作家論/作家紹介
マヌエル・プイグ『ブエノスアイレス事件』(白水社)、『天使の恥部』(白水社)、『この書を読む者に永遠の呪いあれ』(現代企画室)
永遠の謎を残して逝った――。マヌエル・プイグのアルゼンチン的な客死。
マヌエル・プイグが七月二十二日、メキシコで急逝した。サン・マルティン、ガルデル、コルタサル、ボルヘスを先例とするアルゼンチン的な死、すなわち客死を遂げたのが印象的だ(ALLREVIEWS事務局注:本書評執筆時期は1990年)。一九七三年、『ブエノスアイレス事件』によってブラックリストに載った彼は亡命の道を選び、以後二度と祖国の土を踏むことはなかった。スペインの亡命作家が祖国のことしか考えないのと違って、アルゼンチンの作家は亡命を新たな現実として巧みに受け入れることができる。根無し草性が身についているのだろう。もちろんこれは極論だが、客死の歴史を見ると、そう思わざるをえない。
ことにプイグの場合、『天使の恥部』や『この書を読む者に永遠の呪いあれ』がそうだが、亡命者を登場させる作品を書くことで、亡命をプラスに転化してしまうのだ。この才能はおそらくラテンアメリカ作家の中でも類まれといえるだろう。
メキシコに長く住むガルシア=マルケスはメキシコを舞台にした作品を書かない。十七年間のヨーロッパ体験があり、一年の半分をロンドンで暮らすバルガス=リョサが書くのは常にラテンアメリ力の現実である。だったらドノソがスペイン体験を作品にしているし、アレナスがニューヨークを舞台にした小説を最近書いたではないかと言われるかもしれない。確かにそうなのだが、プイグの小説はちょっと違う。
彼は亡命者のノスタルジーやアイデンティティ・クライシスなどには関心を示さないし、ラテンアメリカの命運などという壮大なテーマに取り組むわけでもない。彼の興味はもっぱら、きわめて個人的なテーマに限られるのだ。

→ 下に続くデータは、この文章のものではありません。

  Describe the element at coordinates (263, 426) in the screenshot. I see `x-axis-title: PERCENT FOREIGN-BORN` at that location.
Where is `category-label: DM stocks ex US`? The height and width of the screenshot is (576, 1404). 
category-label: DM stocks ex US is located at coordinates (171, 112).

おそらくここに、肉体的にはタフとはいえない彼が、亡命と創作を両立できた秘密がある。つまり、彼は自分のテーマを体現している人物を亡命先で見つけ出し、その人物をモデルに作品を書くことができるのだ。ただし、スペイン語、英語、ポルトガル語など、彼が理解できる言葉を話す人物でなければならないことはいうまでもない。なぜなら、作中の会話はリアルでなければならない。
プイグの作品のテーマは様々だ。性という謎、中産階級の偽善的モラル、マチスモ(男性優越主義)、サディズムとマゾヒズム……。しかし、作品を注意深く読めば、それらに通底するテーマが見えてくる。

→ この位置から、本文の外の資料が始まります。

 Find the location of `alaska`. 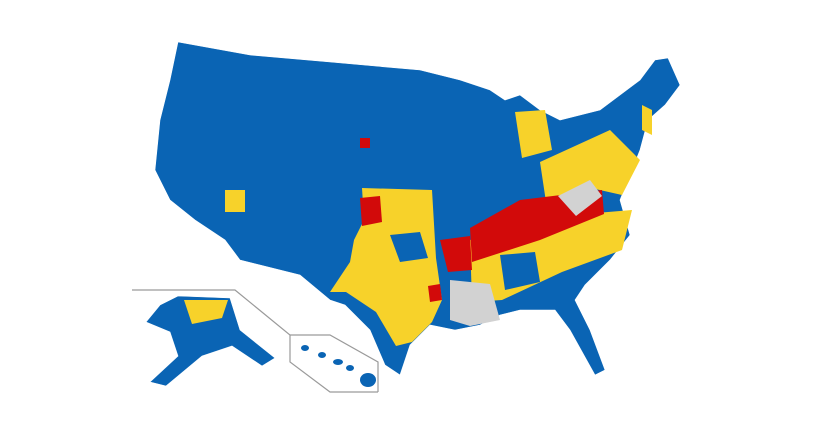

月並みな言い方をすればコミュニケーションの問題、男女に限らず人間同士がなぜ対等な関係を持てないのかということである。来日時のインタビューによれば、このテーマは子供時代の経験に由来するようだ。言い換えれば、彼の作品は同じテーマのバリエーションなのである。
その意味で、彼がふたたび一九四〇年代の故郷を舞台にした小説を構想していたという事実は興味深い。それを単なるノスタルジックな回帰と解釈するのはおそらく誤りだ。
時期はともかく彼がメキシコで一生を終えるつもりでいたことは、自身の言葉によって明らかにされている。そうではなく、創作の原点へ帰ろうとしていたにちがいないのである。ノスタルジーなら初期の二作にすでにこめられている。彼は多分、個人的なテーマを託せる人物を過去の中に、見出したのだ。だが、繰り返しになるが、早過ぎた死によって、それは永遠の謎となってしまった。